--- Stated goal ---
Rewrite the entries below, swapping every "Viewport" for "Display" and leaving all else the same.

[Excerpt from a dataset]
+++++

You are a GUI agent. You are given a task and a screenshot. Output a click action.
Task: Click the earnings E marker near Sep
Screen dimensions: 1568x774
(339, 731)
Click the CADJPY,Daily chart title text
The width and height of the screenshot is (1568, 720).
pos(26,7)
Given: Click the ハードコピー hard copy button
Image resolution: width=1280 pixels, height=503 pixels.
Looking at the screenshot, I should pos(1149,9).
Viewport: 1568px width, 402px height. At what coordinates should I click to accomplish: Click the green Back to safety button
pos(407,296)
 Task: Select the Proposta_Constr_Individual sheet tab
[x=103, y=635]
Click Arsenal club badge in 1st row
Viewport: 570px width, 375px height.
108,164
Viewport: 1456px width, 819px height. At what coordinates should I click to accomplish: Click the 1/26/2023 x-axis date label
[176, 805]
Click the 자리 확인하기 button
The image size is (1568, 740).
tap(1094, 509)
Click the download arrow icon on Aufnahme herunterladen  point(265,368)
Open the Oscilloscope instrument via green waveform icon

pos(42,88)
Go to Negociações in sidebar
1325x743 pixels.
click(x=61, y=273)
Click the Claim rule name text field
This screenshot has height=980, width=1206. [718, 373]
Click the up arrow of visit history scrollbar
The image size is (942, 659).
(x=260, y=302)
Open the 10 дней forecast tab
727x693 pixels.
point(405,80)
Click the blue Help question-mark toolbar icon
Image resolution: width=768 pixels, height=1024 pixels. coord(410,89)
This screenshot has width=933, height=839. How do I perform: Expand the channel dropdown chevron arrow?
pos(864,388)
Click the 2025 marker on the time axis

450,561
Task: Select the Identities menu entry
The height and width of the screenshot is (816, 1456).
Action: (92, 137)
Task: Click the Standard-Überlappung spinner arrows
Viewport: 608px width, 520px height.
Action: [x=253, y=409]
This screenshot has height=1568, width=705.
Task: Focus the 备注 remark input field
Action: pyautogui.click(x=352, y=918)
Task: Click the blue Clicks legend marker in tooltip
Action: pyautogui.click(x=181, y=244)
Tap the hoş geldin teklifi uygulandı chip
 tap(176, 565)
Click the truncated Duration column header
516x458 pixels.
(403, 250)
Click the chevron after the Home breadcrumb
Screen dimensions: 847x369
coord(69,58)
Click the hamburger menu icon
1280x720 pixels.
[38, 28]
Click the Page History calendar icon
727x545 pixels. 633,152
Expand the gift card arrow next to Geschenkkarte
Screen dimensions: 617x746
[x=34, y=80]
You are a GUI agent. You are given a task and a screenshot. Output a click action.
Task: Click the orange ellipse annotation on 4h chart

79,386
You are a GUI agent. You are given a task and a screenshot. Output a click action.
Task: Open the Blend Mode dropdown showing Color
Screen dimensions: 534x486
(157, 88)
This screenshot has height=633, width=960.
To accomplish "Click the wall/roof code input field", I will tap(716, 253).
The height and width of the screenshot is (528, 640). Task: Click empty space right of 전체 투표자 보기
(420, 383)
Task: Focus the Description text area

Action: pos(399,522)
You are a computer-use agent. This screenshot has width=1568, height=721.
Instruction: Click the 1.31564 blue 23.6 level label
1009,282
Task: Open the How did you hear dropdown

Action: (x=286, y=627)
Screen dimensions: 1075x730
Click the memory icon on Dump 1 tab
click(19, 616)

+++++

--- Solution for this exercise ---
You are a GUI agent. You are given a task and a screenshot. Output a click action.
Task: Click the earnings E marker near Sep
Screen dimensions: 1568x774
(339, 731)
Click the CADJPY,Daily chart title text
The width and height of the screenshot is (1568, 720).
pos(26,7)
Given: Click the ハードコピー hard copy button
Image resolution: width=1280 pixels, height=503 pixels.
Looking at the screenshot, I should pos(1149,9).
Display: 1568px width, 402px height. At what coordinates should I click to accomplish: Click the green Back to safety button
pos(407,296)
 Task: Select the Proposta_Constr_Individual sheet tab
[x=103, y=635]
Click Arsenal club badge in 1st row
Display: 570px width, 375px height.
108,164
Display: 1456px width, 819px height. At what coordinates should I click to accomplish: Click the 1/26/2023 x-axis date label
[176, 805]
Click the 자리 확인하기 button
The image size is (1568, 740).
tap(1094, 509)
Click the download arrow icon on Aufnahme herunterladen  point(265,368)
Open the Oscilloscope instrument via green waveform icon

pos(42,88)
Go to Negociações in sidebar
1325x743 pixels.
click(x=61, y=273)
Click the Claim rule name text field
This screenshot has height=980, width=1206. [718, 373]
Click the up arrow of visit history scrollbar
The image size is (942, 659).
(x=260, y=302)
Open the 10 дней forecast tab
727x693 pixels.
point(405,80)
Click the blue Help question-mark toolbar icon
Image resolution: width=768 pixels, height=1024 pixels. coord(410,89)
This screenshot has width=933, height=839. How do I perform: Expand the channel dropdown chevron arrow?
pos(864,388)
Click the 2025 marker on the time axis

450,561
Task: Select the Identities menu entry
The height and width of the screenshot is (816, 1456).
Action: (92, 137)
Task: Click the Standard-Überlappung spinner arrows
Display: 608px width, 520px height.
Action: [x=253, y=409]
This screenshot has height=1568, width=705.
Task: Focus the 备注 remark input field
Action: pyautogui.click(x=352, y=918)
Task: Click the blue Clicks legend marker in tooltip
Action: pyautogui.click(x=181, y=244)
Tap the hoş geldin teklifi uygulandı chip
 tap(176, 565)
Click the truncated Duration column header
516x458 pixels.
(403, 250)
Click the chevron after the Home breadcrumb
Screen dimensions: 847x369
coord(69,58)
Click the hamburger menu icon
1280x720 pixels.
[38, 28]
Click the Page History calendar icon
727x545 pixels. 633,152
Expand the gift card arrow next to Geschenkkarte
Screen dimensions: 617x746
[x=34, y=80]
You are a GUI agent. You are given a task and a screenshot. Output a click action.
Task: Click the orange ellipse annotation on 4h chart

79,386
You are a GUI agent. You are given a task and a screenshot. Output a click action.
Task: Open the Blend Mode dropdown showing Color
Screen dimensions: 534x486
(157, 88)
This screenshot has height=633, width=960.
To accomplish "Click the wall/roof code input field", I will tap(716, 253).
The height and width of the screenshot is (528, 640). Task: Click empty space right of 전체 투표자 보기
(420, 383)
Task: Focus the Description text area

Action: pos(399,522)
You are a computer-use agent. This screenshot has width=1568, height=721.
Instruction: Click the 1.31564 blue 23.6 level label
1009,282
Task: Open the How did you hear dropdown

Action: (x=286, y=627)
Screen dimensions: 1075x730
Click the memory icon on Dump 1 tab
click(19, 616)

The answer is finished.